======== DATA IN THIS EXERCISE

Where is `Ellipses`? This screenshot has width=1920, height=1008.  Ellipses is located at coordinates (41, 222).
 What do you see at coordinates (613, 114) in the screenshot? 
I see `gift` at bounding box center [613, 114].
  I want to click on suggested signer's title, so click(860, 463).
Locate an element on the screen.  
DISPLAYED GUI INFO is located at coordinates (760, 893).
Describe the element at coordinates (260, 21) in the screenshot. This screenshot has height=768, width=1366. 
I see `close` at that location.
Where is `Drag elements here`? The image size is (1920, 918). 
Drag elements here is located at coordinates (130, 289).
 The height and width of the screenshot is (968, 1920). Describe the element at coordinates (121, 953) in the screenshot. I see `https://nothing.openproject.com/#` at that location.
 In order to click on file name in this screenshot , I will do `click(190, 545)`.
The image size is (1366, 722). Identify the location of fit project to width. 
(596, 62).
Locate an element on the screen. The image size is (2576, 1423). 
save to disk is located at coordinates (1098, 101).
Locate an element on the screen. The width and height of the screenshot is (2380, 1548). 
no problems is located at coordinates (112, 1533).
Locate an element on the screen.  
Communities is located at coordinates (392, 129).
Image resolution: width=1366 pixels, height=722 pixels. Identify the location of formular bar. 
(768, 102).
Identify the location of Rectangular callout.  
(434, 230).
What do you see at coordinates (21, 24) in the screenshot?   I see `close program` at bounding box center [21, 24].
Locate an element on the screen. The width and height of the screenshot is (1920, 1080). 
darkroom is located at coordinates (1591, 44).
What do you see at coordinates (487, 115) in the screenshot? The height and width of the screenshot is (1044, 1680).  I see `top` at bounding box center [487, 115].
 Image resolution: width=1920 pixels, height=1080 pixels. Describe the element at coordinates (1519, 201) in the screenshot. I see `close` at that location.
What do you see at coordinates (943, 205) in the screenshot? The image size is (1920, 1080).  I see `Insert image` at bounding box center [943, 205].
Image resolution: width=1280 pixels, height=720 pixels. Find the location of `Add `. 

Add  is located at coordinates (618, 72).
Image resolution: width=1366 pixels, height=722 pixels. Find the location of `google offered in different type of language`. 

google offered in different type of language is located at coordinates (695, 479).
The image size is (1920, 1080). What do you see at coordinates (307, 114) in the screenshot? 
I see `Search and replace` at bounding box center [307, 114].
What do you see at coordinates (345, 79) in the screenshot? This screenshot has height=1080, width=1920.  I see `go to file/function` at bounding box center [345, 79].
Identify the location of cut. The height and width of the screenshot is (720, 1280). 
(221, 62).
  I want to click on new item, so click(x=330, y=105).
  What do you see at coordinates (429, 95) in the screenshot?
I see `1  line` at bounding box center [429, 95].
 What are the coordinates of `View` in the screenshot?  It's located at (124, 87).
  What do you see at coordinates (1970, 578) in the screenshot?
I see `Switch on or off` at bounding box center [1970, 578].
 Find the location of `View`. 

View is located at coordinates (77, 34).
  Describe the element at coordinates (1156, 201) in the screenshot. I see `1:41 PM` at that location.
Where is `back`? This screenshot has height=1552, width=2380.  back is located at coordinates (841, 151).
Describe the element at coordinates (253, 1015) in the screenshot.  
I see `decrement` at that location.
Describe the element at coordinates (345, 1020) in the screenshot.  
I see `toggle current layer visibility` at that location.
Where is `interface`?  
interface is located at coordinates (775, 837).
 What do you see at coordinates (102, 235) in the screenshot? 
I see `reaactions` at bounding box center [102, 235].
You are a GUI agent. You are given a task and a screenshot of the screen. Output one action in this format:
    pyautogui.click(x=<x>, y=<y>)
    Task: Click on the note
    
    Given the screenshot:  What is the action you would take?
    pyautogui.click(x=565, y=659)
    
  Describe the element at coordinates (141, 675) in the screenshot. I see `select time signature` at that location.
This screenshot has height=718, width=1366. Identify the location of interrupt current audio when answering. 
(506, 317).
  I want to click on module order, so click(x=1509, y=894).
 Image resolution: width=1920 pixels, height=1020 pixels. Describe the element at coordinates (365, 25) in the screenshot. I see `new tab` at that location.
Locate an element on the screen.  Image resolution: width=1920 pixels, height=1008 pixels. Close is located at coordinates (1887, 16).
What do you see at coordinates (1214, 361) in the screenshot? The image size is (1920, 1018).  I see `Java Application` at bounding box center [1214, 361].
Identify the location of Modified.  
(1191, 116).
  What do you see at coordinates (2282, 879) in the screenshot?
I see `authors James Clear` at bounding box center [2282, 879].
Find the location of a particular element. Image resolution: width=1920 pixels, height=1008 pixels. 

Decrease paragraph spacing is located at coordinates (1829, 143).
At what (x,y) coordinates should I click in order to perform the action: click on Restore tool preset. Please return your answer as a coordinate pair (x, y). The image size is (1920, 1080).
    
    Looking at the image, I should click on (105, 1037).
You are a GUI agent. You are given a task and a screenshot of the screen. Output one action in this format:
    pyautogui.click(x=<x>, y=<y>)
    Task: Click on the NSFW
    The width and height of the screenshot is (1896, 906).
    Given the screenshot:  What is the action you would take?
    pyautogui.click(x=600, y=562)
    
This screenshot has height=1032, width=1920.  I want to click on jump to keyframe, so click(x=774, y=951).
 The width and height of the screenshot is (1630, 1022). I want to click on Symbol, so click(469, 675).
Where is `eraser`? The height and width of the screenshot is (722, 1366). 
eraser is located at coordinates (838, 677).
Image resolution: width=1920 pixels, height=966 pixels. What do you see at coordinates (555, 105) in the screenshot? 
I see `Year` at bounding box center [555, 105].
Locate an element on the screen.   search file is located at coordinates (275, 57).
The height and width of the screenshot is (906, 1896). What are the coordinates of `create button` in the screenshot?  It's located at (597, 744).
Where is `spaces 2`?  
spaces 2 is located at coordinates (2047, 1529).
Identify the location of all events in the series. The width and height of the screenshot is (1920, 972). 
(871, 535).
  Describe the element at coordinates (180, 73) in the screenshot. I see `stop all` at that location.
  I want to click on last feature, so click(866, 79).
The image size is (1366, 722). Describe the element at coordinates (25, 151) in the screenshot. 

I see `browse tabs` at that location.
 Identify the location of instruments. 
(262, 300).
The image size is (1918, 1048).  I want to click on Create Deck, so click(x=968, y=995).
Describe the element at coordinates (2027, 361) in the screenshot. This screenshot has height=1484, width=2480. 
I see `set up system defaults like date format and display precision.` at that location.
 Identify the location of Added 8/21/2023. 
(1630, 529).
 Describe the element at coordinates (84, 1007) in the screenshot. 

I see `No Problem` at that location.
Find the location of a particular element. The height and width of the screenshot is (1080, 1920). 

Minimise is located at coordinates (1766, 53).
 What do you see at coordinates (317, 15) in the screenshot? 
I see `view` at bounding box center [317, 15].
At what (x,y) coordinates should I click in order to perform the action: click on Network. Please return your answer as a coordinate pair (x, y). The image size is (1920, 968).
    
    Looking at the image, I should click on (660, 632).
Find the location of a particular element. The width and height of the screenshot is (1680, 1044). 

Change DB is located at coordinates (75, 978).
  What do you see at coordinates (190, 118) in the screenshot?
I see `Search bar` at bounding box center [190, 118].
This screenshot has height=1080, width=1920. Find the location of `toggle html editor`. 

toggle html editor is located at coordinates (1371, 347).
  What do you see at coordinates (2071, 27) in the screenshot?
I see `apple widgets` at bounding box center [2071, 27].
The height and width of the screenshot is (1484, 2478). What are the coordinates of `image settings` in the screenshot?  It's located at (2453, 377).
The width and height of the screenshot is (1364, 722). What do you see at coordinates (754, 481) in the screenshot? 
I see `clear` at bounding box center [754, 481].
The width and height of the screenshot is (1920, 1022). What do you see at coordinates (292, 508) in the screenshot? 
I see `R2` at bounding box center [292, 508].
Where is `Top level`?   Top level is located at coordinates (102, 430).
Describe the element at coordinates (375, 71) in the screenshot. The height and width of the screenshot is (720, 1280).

================

• **THE TASK**:
Rewrite every row above, changing each occurrence of "Identify the location of" to "Find the position of" and leaving everything else unchanged.

• **THE OUTPUT**:
Where is `Ellipses`? This screenshot has width=1920, height=1008.  Ellipses is located at coordinates (41, 222).
 What do you see at coordinates (613, 114) in the screenshot? 
I see `gift` at bounding box center [613, 114].
  I want to click on suggested signer's title, so click(860, 463).
Locate an element on the screen.  
DISPLAYED GUI INFO is located at coordinates (760, 893).
Describe the element at coordinates (260, 21) in the screenshot. This screenshot has height=768, width=1366. 
I see `close` at that location.
Where is `Drag elements here`? The image size is (1920, 918). 
Drag elements here is located at coordinates (130, 289).
 The height and width of the screenshot is (968, 1920). Describe the element at coordinates (121, 953) in the screenshot. I see `https://nothing.openproject.com/#` at that location.
 In order to click on file name in this screenshot , I will do `click(190, 545)`.
The image size is (1366, 722). Find the position of fit project to width. 
(596, 62).
Locate an element on the screen. The image size is (2576, 1423). 
save to disk is located at coordinates (1098, 101).
Locate an element on the screen. The width and height of the screenshot is (2380, 1548). 
no problems is located at coordinates (112, 1533).
Locate an element on the screen.  
Communities is located at coordinates (392, 129).
Image resolution: width=1366 pixels, height=722 pixels. Find the position of formular bar. 
(768, 102).
Find the position of Rectangular callout.  
(434, 230).
What do you see at coordinates (21, 24) in the screenshot?   I see `close program` at bounding box center [21, 24].
Locate an element on the screen. The width and height of the screenshot is (1920, 1080). 
darkroom is located at coordinates (1591, 44).
What do you see at coordinates (487, 115) in the screenshot? The height and width of the screenshot is (1044, 1680).  I see `top` at bounding box center [487, 115].
 Image resolution: width=1920 pixels, height=1080 pixels. Describe the element at coordinates (1519, 201) in the screenshot. I see `close` at that location.
What do you see at coordinates (943, 205) in the screenshot? The image size is (1920, 1080).  I see `Insert image` at bounding box center [943, 205].
Image resolution: width=1280 pixels, height=720 pixels. Find the location of `Add `. 

Add  is located at coordinates (618, 72).
Image resolution: width=1366 pixels, height=722 pixels. Find the location of `google offered in different type of language`. 

google offered in different type of language is located at coordinates (695, 479).
The image size is (1920, 1080). What do you see at coordinates (307, 114) in the screenshot? 
I see `Search and replace` at bounding box center [307, 114].
What do you see at coordinates (345, 79) in the screenshot? This screenshot has height=1080, width=1920.  I see `go to file/function` at bounding box center [345, 79].
Find the position of cut. The height and width of the screenshot is (720, 1280). 
(221, 62).
  I want to click on new item, so click(x=330, y=105).
  What do you see at coordinates (429, 95) in the screenshot?
I see `1  line` at bounding box center [429, 95].
 What are the coordinates of `View` in the screenshot?  It's located at (124, 87).
  What do you see at coordinates (1970, 578) in the screenshot?
I see `Switch on or off` at bounding box center [1970, 578].
 Find the location of `View`. 

View is located at coordinates (77, 34).
  Describe the element at coordinates (1156, 201) in the screenshot. I see `1:41 PM` at that location.
Where is `back`? This screenshot has height=1552, width=2380.  back is located at coordinates (841, 151).
Describe the element at coordinates (253, 1015) in the screenshot.  
I see `decrement` at that location.
Describe the element at coordinates (345, 1020) in the screenshot.  
I see `toggle current layer visibility` at that location.
Where is `interface`?  
interface is located at coordinates (775, 837).
 What do you see at coordinates (102, 235) in the screenshot? 
I see `reaactions` at bounding box center [102, 235].
You are a GUI agent. You are given a task and a screenshot of the screen. Output one action in this format:
    pyautogui.click(x=<x>, y=<y>)
    Task: Click on the note
    
    Given the screenshot:  What is the action you would take?
    pyautogui.click(x=565, y=659)
    
  Describe the element at coordinates (141, 675) in the screenshot. I see `select time signature` at that location.
This screenshot has height=718, width=1366. Find the position of interrupt current audio when answering. 
(506, 317).
  I want to click on module order, so click(x=1509, y=894).
 Image resolution: width=1920 pixels, height=1020 pixels. Describe the element at coordinates (365, 25) in the screenshot. I see `new tab` at that location.
Locate an element on the screen.  Image resolution: width=1920 pixels, height=1008 pixels. Close is located at coordinates (1887, 16).
What do you see at coordinates (1214, 361) in the screenshot? The image size is (1920, 1018).  I see `Java Application` at bounding box center [1214, 361].
Find the position of Modified.  
(1191, 116).
  What do you see at coordinates (2282, 879) in the screenshot?
I see `authors James Clear` at bounding box center [2282, 879].
Find the location of a particular element. Image resolution: width=1920 pixels, height=1008 pixels. 

Decrease paragraph spacing is located at coordinates (1829, 143).
At what (x,y) coordinates should I click in order to perform the action: click on Restore tool preset. Please return your answer as a coordinate pair (x, y). The image size is (1920, 1080).
    
    Looking at the image, I should click on (105, 1037).
You are a GUI agent. You are given a task and a screenshot of the screen. Output one action in this format:
    pyautogui.click(x=<x>, y=<y>)
    Task: Click on the NSFW
    The width and height of the screenshot is (1896, 906).
    Given the screenshot:  What is the action you would take?
    pyautogui.click(x=600, y=562)
    
This screenshot has height=1032, width=1920.  I want to click on jump to keyframe, so click(x=774, y=951).
 The width and height of the screenshot is (1630, 1022). I want to click on Symbol, so click(469, 675).
Where is `eraser`? The height and width of the screenshot is (722, 1366). 
eraser is located at coordinates (838, 677).
Image resolution: width=1920 pixels, height=966 pixels. What do you see at coordinates (555, 105) in the screenshot? 
I see `Year` at bounding box center [555, 105].
Locate an element on the screen.   search file is located at coordinates (275, 57).
The height and width of the screenshot is (906, 1896). What are the coordinates of `create button` in the screenshot?  It's located at (597, 744).
Where is `spaces 2`?  
spaces 2 is located at coordinates (2047, 1529).
Find the position of all events in the series. The width and height of the screenshot is (1920, 972). 
(871, 535).
  Describe the element at coordinates (180, 73) in the screenshot. I see `stop all` at that location.
  I want to click on last feature, so click(866, 79).
The image size is (1366, 722). Describe the element at coordinates (25, 151) in the screenshot. 

I see `browse tabs` at that location.
 Find the position of instruments. 
(262, 300).
The image size is (1918, 1048).  I want to click on Create Deck, so click(x=968, y=995).
Describe the element at coordinates (2027, 361) in the screenshot. This screenshot has height=1484, width=2480. 
I see `set up system defaults like date format and display precision.` at that location.
 Find the position of Added 8/21/2023. 
(1630, 529).
 Describe the element at coordinates (84, 1007) in the screenshot. 

I see `No Problem` at that location.
Find the location of a particular element. The height and width of the screenshot is (1080, 1920). 

Minimise is located at coordinates (1766, 53).
 What do you see at coordinates (317, 15) in the screenshot? 
I see `view` at bounding box center [317, 15].
At what (x,y) coordinates should I click in order to perform the action: click on Network. Please return your answer as a coordinate pair (x, y). The image size is (1920, 968).
    
    Looking at the image, I should click on (660, 632).
Find the location of a particular element. The width and height of the screenshot is (1680, 1044). 

Change DB is located at coordinates (75, 978).
  What do you see at coordinates (190, 118) in the screenshot?
I see `Search bar` at bounding box center [190, 118].
This screenshot has height=1080, width=1920. Find the location of `toggle html editor`. 

toggle html editor is located at coordinates (1371, 347).
  What do you see at coordinates (2071, 27) in the screenshot?
I see `apple widgets` at bounding box center [2071, 27].
The height and width of the screenshot is (1484, 2478). What are the coordinates of `image settings` in the screenshot?  It's located at (2453, 377).
The width and height of the screenshot is (1364, 722). What do you see at coordinates (754, 481) in the screenshot? 
I see `clear` at bounding box center [754, 481].
The width and height of the screenshot is (1920, 1022). What do you see at coordinates (292, 508) in the screenshot? 
I see `R2` at bounding box center [292, 508].
Where is `Top level`?   Top level is located at coordinates (102, 430).
Describe the element at coordinates (375, 71) in the screenshot. The height and width of the screenshot is (720, 1280).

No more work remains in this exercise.